Monthly bleeding can cause dysphoria for some people who are trans, non-binary, or both. But there are drugs that can stop it, delay it, or make it lighter. Lots of them don’t use estrogen, so they won’t affect testosterone levels. Most of them can also prevent pregnancy.
There are no known risks to stopping your monthly bleeding. Lots of people safely stop their bleeding! But, like most drugs, there can be side effects.
Is it safe to delay or stop your monthly bleeding?
So far, studies haven’t found any risks to stopping your monthly bleeding. People are still researching though.
Some people think that if you stop your bleeding, blood will keep building up inside of you. That’s not true. Lots of people safely stop their bleeding.
Most drugs have side effects. So the medication to stop monthly bleeding can have risks. For example, some increase the risk of blood clots. A doctor or nurse can explain these risks.
Will it affect my body’s testosterone or what I take?
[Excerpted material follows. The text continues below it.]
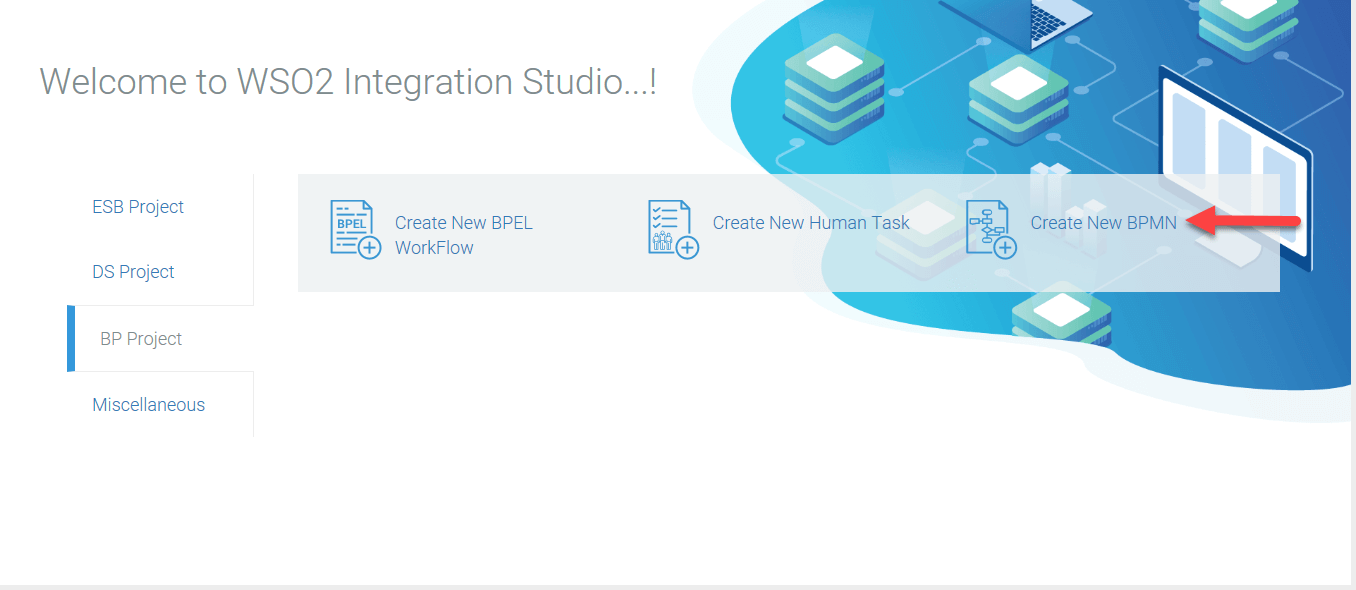This screenshot has height=590, width=1356.
Task: Open Create New Human Task
Action: 810,223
Taking drugs that have estrogen, like the pill, can lower people’s testosterone levels. But, there are lots of ways to stop bleeding that don’t affect testosterone. They won’t affect your dose of testosterone or the testosterone in your body.
Some drugs like the mini-pill, hormonal IUD, and injections only use progesterone. Progesterone is an important hormone that helps manage monthly bleeding. But it doesn’t affect testosterone. A lot of people taking testosterone use progesterone to prevent pregnancy.
A lot of people’s monthly bleeding stops or gets lighter went they take progesterone. But some people’s bleeding doesn’t change at all. It depends on their bodies.
What kind of medications can stop monthly bleeding?
There are lots of options if you want to stop your monthly bleeding:
You can get this prescription from a general doctor. If not, you can see an endocrinologist, who specializes in hormones. Usually, people need to get a Lupron Depot injection once a month.
Taking testosterone can also stop monthly bleeding. Whether you take it as a pill, injection, gel, or patch, your bleeding should stop or slow down after around 6 months.
Some medication that’s used as birth control can stop monthly bleeding. People who don’t want to take any medication that affects their testosterone can take the mini pill. This pill only has progesterone, not estrogen!
People take the mini-pill at the same time every day. It also has more of a risk for some random bleeding. But usually stops monthly bleeding.
A hormonal IUD is a small, T-shaped piece of plastic that can stay in your uterus for 3-5 years. It only uses progesterone, so it doesn’t affect testosterone. It can make your bleeding much lighter. Sometimes it stops your bleeding completely.
IUDs need to be put in by a doctor while someone has their bleeding. A person’s legs rest open in stirrups and a doctor uses a tool called a speculum to hold their front hole open. The procedure can be uncomfortable and painful. Some people feel dysphoria when they have it.
The Depo-Provera injection
This is an injection that goes in your arm or butt every 3 months. It’s also called “the shot.” It uses a hormone similar to progesterone. It doesn’t have estrogen. The shot can make monthly bleeding lighter or stop it.
Some people get the shot, stop their monthly bleeding, then suddenly get it again. If this happens, a doctor can check for any issues.
If you want to stop your bleeding, you can talk to a doctor or nurse. This way they can make a plan that works for your health and body!
The pill, patch, or ring
The pill, patch, and ring all have estrogen in them. They can affect people’s testosterone levels.
The pill usually has three weeks of contraception pills and one week of sugar pills that don’t do anything. This is the week when people get their bleeding. Similarly, people don’t use the patch or ring for one week every month.
If you want to use these drugs to stop your monthly bleeding, you skip the week off. You keep using the pill, patch or ring during the 4th week. You skip the week of sugar pills and start on the next month of pills.
When do use them in the 4th week, you might have random, small amounts of bleeding. It can happen in the first few months. Then it usually stops!